> [What is required]:
Find the line holding "Viewport: 1000px width, 972px" in the entries below. Give it again exactly, along with every line after it up to and including the line holding "Task: Click the first".

> [Information supplied]:
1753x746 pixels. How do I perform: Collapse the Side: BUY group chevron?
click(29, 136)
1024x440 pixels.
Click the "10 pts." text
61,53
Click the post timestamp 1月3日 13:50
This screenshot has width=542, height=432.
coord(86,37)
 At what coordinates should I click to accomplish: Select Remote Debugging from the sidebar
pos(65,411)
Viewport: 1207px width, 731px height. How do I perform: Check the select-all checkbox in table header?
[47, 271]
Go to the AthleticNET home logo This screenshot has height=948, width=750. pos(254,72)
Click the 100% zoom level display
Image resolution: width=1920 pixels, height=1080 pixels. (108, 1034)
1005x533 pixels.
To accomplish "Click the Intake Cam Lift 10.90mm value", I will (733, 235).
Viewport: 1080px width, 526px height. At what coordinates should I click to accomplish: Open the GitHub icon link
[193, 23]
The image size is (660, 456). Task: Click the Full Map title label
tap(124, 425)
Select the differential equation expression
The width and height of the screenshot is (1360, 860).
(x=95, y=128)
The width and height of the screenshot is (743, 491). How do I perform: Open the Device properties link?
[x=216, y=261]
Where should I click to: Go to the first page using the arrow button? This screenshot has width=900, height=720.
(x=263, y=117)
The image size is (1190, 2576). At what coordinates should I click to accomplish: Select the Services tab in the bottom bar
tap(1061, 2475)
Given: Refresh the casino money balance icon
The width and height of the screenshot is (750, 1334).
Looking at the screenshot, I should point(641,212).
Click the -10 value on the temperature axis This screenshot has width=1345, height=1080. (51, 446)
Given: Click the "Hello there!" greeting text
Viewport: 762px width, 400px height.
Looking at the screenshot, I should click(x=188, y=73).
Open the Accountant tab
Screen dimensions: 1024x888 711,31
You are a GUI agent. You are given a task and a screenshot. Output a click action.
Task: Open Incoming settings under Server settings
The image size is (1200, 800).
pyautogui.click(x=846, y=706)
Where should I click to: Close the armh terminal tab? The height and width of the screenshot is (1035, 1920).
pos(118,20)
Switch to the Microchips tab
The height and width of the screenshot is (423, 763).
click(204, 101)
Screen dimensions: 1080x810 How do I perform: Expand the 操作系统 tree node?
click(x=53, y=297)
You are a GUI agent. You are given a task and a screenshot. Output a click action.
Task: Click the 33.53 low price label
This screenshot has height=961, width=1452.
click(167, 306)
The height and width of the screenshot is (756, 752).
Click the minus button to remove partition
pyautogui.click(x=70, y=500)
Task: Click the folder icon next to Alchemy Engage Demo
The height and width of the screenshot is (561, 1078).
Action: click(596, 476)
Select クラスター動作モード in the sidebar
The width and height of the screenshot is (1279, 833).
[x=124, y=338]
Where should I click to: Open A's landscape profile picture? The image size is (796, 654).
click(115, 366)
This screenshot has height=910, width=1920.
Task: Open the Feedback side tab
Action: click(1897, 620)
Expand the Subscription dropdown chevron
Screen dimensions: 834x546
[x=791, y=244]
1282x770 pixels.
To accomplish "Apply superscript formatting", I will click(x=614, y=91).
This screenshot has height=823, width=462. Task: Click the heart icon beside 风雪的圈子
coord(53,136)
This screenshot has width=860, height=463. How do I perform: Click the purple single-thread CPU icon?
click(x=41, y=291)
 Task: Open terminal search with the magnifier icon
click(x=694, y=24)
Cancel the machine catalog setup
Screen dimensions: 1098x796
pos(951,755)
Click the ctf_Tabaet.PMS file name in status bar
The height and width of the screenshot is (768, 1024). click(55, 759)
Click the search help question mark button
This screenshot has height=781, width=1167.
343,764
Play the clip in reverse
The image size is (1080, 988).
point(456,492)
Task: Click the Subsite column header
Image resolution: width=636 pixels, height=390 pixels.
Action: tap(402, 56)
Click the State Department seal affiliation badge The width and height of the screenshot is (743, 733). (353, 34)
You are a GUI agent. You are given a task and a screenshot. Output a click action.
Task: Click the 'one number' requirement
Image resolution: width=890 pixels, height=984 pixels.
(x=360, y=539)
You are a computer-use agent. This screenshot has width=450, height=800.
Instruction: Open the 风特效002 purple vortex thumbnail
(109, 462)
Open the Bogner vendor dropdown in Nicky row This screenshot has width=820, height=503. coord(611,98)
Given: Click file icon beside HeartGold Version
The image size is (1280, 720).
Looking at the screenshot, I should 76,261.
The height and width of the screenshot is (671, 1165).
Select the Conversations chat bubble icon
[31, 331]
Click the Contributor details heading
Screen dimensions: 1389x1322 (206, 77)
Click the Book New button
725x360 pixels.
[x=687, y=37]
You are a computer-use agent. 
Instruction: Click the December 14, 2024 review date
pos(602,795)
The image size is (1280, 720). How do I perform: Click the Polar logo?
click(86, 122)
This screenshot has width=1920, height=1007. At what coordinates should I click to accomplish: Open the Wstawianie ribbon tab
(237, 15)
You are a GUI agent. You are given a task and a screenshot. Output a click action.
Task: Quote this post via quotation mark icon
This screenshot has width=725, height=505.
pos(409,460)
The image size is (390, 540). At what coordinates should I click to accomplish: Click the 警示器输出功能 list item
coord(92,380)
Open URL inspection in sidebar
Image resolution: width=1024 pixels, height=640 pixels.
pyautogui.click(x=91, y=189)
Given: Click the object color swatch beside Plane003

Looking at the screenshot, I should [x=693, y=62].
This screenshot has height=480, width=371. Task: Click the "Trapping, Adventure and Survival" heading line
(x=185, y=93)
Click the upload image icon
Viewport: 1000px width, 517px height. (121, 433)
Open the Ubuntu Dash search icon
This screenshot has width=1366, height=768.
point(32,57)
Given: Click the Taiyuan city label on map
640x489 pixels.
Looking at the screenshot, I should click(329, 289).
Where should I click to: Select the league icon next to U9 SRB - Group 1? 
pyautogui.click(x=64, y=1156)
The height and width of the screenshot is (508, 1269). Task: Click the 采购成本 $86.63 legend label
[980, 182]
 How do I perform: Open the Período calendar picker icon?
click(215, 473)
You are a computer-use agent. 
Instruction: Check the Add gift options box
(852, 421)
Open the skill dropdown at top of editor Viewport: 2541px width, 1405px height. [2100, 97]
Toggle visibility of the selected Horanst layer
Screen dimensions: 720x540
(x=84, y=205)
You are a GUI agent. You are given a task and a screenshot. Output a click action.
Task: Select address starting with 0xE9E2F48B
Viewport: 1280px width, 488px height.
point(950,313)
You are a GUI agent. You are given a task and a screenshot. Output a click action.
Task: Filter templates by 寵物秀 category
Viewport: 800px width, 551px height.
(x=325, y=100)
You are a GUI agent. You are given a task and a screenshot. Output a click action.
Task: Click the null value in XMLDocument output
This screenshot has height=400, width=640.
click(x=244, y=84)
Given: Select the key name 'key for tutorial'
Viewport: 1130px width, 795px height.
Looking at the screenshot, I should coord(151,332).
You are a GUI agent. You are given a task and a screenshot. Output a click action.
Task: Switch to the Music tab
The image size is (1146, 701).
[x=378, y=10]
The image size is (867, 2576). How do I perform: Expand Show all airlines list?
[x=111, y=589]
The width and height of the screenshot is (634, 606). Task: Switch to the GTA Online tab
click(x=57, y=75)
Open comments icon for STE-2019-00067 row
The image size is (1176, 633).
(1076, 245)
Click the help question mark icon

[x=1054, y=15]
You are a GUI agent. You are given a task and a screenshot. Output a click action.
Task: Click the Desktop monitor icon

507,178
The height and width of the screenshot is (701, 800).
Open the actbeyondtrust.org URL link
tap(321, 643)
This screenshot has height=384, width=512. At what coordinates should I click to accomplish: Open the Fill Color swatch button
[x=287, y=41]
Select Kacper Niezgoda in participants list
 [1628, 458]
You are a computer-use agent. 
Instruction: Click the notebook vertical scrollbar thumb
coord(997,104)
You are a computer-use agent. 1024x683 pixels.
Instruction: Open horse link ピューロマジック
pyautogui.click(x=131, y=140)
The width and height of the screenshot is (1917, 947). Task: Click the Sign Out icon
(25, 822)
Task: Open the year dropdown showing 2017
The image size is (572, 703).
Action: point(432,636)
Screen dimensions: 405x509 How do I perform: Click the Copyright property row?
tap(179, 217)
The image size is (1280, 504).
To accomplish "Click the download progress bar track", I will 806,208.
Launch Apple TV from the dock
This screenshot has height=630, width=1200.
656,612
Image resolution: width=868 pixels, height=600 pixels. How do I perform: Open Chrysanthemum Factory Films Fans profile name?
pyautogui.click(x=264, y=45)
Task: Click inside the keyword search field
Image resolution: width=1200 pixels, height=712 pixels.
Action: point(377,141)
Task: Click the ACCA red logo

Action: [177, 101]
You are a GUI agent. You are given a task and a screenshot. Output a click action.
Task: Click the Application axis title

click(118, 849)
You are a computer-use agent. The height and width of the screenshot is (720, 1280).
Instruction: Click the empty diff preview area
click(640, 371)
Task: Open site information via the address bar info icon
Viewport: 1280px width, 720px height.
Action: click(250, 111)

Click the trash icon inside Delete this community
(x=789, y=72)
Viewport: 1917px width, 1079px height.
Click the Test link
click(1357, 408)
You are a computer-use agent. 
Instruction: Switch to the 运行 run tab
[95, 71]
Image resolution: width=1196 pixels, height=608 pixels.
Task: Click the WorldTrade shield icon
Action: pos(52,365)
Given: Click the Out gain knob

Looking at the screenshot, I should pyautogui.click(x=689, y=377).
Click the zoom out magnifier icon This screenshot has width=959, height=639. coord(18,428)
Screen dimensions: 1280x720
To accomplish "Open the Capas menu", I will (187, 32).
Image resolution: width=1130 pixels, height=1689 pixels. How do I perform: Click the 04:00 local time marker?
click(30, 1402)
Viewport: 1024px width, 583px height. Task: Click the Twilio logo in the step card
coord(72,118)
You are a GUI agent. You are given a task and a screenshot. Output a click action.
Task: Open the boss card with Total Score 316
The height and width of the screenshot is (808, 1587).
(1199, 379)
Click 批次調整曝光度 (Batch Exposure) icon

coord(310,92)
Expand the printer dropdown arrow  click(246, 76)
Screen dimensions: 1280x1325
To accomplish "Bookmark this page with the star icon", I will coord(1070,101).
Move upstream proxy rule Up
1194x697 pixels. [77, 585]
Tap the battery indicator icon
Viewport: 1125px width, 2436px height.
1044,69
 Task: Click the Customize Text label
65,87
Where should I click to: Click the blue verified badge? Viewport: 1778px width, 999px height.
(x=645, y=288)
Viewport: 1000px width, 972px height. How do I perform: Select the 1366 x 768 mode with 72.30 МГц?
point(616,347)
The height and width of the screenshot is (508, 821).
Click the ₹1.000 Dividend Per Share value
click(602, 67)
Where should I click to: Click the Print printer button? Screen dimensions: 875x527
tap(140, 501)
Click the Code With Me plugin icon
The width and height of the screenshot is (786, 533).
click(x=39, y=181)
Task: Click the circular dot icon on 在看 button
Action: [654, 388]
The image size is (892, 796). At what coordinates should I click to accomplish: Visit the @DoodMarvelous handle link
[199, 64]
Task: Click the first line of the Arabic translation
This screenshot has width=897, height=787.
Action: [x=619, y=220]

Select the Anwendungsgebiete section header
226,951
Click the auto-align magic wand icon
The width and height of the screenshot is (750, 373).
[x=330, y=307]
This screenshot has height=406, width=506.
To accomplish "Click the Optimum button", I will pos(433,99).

> [The answer]:
Viewport: 1000px width, 972px height. How do I perform: Select the 1366 x 768 mode with 72.30 МГц?
point(616,347)
The height and width of the screenshot is (508, 821).
Click the ₹1.000 Dividend Per Share value
click(602, 67)
Where should I click to: Click the Print printer button? Screen dimensions: 875x527
tap(140, 501)
Click the Code With Me plugin icon
The width and height of the screenshot is (786, 533).
click(x=39, y=181)
Task: Click the circular dot icon on 在看 button
Action: [654, 388]
The image size is (892, 796). At what coordinates should I click to accomplish: Visit the @DoodMarvelous handle link
[199, 64]
Task: Click the first line of the Arabic translation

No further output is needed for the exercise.